Des navires ancrés dans le Strait of Hormuz, vue depuis Musandam, à Oman, le 25 mai 2026. Photo REUTERS
Le conflit au Moyen-Orient pousse les Etats à repenser leurs stratégies énergétiques en ouvrant de nouvelles voies d’approvisionnement et en se tournant vers leurs propres ressources pour répondre à la deuxième crise énergétique en cinq ans, affirme l’Agence internationale de l'énergie (AIE) jeudi.
« Nous traversons la plus grave crise de sécurité énergétique que le monde ait jamais connue, et je pense qu'elle va remodeler les stratégies d'investissement à l'échelle mondiale, à l'instar des bouleversements majeurs qu'a connus le secteur de l'énergie après les chocs pétroliers des années 1970 », a déclaré Fatih Birol, directeur exécutif de l’AIE.
« Nous constatons déjà une intensification des efforts déployés par les pays producteurs et consommateurs pour diversifier les routes commerciales et les sources d'énergie, notamment par la construction de nouveaux pipelines et autres infrastructures d'approvisionnement, et par un recours accru aux ressources nationales », a-t-il ajouté dans le rapport sur l'investissement énergétique mondial de l'agence de l’énergie de l’Organisation de coopération et de développement économiques (OCDE).
L’AIE estime que les investissements énergétiques mondiaux atteindront 3.400 milliards de dollars en 2026, en légère hausse par rapport à l'année précédente, dont environ 2.200 milliards consacrés aux réseaux électriques, au stockage, aux carburants à faibles émissions, au nucléaire, aux énergies renouvelables, à l'efficacité énergétique et à l'électrification.
A côté de cela, environ 1.200 milliards de dollars devraient être investis dans le pétrole, le gaz naturel et le charbon. Elle estime néanmoins que les investissements pétroliers devraient diminuer, pour la troisième année consécutive en 2026, et passer sous 500 milliards de dollars malgré la hausse des prix du brut.

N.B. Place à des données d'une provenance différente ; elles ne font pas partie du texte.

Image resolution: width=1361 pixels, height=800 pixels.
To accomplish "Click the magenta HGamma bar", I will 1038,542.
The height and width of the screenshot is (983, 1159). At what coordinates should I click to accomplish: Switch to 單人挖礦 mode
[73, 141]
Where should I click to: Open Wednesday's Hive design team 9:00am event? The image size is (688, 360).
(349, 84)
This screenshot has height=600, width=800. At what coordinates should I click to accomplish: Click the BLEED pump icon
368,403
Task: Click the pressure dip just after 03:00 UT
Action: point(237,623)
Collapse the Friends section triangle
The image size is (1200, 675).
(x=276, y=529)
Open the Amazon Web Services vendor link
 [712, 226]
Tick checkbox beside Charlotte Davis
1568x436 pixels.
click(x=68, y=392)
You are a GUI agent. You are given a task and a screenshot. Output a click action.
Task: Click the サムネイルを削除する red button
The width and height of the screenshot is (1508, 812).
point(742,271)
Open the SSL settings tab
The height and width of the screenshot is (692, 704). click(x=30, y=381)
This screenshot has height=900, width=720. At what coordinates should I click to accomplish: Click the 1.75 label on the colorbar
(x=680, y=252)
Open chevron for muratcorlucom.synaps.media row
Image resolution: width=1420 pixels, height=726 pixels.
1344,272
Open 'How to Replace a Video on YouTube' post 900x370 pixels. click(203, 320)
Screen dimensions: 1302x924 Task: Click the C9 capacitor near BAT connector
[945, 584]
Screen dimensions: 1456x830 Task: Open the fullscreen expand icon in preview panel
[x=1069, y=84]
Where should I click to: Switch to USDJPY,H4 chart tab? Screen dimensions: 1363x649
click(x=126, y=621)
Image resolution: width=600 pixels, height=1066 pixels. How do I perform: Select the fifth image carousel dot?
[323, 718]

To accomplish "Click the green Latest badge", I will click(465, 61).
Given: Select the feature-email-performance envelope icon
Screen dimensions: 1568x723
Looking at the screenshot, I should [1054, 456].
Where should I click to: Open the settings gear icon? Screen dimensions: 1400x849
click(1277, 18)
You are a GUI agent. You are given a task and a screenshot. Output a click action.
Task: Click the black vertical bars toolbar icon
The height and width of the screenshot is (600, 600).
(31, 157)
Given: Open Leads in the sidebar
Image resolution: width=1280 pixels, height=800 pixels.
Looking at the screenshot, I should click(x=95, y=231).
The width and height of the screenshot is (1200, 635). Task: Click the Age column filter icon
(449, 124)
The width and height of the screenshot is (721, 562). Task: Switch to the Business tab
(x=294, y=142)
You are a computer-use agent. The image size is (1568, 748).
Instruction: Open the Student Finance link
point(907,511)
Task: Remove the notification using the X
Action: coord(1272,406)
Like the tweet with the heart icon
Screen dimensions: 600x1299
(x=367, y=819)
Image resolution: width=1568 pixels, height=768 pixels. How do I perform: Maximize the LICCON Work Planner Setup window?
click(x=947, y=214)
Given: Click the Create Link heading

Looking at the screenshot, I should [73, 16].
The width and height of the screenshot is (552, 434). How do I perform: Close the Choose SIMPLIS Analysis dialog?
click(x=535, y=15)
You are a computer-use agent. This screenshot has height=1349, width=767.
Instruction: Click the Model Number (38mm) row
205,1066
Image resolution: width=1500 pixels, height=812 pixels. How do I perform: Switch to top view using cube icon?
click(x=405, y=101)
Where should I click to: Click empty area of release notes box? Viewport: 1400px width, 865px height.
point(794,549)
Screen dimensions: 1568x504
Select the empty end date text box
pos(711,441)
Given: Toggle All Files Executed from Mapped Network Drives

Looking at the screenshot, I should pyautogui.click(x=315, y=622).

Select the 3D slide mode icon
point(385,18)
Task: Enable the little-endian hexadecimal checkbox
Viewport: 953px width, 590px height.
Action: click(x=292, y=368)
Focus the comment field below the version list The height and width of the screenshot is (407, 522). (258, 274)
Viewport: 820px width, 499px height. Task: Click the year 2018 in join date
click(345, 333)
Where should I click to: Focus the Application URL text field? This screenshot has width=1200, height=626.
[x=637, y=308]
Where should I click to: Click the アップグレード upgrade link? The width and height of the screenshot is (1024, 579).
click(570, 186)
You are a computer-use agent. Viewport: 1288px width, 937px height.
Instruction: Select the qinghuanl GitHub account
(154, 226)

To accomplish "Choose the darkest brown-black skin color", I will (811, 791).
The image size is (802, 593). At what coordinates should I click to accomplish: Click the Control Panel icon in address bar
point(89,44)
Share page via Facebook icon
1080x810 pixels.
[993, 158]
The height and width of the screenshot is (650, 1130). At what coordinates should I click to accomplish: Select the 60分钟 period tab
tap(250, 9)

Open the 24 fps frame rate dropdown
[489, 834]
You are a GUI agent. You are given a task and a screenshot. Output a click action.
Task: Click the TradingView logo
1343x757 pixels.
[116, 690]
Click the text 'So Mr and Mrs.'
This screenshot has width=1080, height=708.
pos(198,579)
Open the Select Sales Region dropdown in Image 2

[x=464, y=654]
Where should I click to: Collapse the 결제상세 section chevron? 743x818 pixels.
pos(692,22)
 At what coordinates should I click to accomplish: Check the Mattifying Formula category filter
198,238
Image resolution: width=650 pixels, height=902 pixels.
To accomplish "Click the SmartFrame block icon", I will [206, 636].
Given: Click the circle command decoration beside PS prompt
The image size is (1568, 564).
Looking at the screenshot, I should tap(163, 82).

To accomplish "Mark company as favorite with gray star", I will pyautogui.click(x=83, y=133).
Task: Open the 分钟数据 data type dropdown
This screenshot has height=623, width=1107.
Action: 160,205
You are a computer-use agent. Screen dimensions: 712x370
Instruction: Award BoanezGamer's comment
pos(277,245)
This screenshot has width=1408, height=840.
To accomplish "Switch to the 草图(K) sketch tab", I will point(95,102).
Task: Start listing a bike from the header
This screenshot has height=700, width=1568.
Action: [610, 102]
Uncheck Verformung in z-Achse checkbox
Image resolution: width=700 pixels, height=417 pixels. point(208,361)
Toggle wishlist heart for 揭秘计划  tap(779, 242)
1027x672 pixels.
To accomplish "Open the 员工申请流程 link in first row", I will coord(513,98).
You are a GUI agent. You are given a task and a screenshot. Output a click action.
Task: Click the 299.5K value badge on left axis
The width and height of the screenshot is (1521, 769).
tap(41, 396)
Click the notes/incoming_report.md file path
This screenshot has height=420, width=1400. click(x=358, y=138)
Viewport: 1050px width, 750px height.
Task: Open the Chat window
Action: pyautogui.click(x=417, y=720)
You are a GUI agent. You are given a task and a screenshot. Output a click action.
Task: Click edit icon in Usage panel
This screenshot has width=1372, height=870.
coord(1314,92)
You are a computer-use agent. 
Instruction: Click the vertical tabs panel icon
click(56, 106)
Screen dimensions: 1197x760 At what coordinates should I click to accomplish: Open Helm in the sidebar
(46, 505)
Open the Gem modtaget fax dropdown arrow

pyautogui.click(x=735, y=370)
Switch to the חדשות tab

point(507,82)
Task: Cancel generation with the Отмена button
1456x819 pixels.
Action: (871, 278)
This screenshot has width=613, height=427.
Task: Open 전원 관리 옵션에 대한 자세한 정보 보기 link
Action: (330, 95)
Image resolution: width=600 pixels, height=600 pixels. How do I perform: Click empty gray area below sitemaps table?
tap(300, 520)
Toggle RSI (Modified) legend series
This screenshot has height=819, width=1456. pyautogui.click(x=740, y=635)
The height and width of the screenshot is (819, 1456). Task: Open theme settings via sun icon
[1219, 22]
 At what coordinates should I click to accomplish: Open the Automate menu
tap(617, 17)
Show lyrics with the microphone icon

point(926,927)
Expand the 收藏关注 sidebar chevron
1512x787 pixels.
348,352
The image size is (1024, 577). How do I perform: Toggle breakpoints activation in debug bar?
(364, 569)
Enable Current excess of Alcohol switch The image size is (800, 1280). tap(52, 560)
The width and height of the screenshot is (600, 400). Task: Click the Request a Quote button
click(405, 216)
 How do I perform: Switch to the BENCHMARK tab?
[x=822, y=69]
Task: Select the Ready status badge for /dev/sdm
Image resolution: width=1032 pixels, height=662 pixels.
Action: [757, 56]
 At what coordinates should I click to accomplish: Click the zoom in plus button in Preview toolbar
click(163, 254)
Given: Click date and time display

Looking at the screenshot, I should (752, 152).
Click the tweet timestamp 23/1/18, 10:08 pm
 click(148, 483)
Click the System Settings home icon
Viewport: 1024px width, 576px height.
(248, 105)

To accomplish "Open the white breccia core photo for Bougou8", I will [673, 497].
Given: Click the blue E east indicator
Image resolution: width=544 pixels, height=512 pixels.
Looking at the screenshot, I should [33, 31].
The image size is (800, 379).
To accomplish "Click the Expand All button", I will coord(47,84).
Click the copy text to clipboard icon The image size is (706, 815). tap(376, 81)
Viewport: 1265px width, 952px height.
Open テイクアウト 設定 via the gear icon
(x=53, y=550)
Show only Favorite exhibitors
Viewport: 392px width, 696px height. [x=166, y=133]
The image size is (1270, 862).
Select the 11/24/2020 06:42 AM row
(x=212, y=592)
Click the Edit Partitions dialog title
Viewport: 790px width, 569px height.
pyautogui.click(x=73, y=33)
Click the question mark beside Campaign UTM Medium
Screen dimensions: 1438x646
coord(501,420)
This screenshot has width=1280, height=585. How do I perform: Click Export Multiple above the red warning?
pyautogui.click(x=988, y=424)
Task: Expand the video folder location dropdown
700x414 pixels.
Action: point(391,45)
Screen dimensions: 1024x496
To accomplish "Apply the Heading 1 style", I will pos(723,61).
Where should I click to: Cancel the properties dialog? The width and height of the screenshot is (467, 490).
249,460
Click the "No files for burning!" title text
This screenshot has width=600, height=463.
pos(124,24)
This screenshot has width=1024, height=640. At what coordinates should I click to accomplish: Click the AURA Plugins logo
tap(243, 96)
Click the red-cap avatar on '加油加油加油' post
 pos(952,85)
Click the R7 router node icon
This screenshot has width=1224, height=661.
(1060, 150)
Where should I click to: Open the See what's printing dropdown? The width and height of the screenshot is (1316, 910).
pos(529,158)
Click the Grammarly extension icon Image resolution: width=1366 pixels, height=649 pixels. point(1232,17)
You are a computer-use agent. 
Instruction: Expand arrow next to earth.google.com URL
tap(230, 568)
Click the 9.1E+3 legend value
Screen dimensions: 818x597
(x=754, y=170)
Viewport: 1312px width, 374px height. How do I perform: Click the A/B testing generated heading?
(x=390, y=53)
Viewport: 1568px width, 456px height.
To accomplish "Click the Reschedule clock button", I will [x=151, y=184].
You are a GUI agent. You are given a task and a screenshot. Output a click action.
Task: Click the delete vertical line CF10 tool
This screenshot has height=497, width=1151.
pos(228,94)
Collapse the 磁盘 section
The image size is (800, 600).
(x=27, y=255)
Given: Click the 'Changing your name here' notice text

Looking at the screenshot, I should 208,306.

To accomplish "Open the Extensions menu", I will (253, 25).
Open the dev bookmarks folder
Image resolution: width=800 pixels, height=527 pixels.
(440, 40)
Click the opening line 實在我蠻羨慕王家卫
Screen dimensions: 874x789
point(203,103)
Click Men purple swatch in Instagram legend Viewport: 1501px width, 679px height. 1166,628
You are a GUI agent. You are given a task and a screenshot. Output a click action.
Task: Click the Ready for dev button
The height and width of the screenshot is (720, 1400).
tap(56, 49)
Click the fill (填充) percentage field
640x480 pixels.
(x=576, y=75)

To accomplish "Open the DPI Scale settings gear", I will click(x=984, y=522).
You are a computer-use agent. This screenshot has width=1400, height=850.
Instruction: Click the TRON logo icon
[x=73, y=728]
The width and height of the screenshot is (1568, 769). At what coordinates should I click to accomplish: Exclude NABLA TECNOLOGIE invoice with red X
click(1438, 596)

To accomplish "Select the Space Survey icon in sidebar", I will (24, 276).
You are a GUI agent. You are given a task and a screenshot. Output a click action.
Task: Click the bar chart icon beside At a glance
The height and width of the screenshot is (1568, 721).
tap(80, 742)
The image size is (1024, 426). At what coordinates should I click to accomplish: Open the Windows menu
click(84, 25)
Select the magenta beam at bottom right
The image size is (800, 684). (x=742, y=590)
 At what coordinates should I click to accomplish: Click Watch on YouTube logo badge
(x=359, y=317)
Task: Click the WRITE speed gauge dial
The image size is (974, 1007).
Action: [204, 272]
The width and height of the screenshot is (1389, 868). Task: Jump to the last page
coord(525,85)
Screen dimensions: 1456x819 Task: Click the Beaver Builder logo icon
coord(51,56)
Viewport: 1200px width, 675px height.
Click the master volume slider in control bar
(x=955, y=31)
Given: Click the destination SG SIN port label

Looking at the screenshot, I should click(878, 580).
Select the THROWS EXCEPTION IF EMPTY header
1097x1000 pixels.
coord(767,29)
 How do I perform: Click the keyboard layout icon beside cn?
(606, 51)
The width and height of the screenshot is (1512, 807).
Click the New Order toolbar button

Cela s’explique par l'incertitude quant à la durée de cette hausse des prix, les délais de réalisation des projets, les contraintes d'approvisionnement et le resserrement du marché des plateformes offshore, qui limitent les investissements à court terme en dehors du Moyen-Orient.
En revanche, les investissements dans le gaz naturel devraient atteindre 330 milliards de dollars, « leur plus haut niveau depuis dix ans, soutenus par une vague de nouveaux projets d'exportation de GNL, notamment aux États-Unis et au Qatar ». Parallèlement, les pays importateurs de pétrole se tournent vers les sources d'énergie « disponibles sur leur territoire », notamment les renouvelables, le nucléaire et le charbon.
L’AIE estime que les investissements dans les renouvelables devraient atteindre environ 665 milliards de dollars en 2026, dont 365 milliards pour le seul solaire. Ceux dans le nucléaire « poursuivent leur reprise » et dépasser les 80 milliards de dollars par an tandis que dans le charbon, ils devraient atteindre 180 milliards de dollars, « leur plus haut niveau depuis 2012 ».
La Chine représentera à elle seule près de 70% des dépenses mondiales d'approvisionnement en charbon et certains pays asiatiques « pourraient chercher à prolonger l'exploitation de leurs centrales à charbon existantes afin de renforcer leur sécurité énergétique ».
Enfin, les investissements dans l'approvisionnement et les infrastructures électriques devraient atteindre près de 1.600 milliards de dollars en 2026, dont environ 550 milliards pour les réseaux électriques tandis que ceux dans le stockage par batteries devraient dépasser les 100 milliards.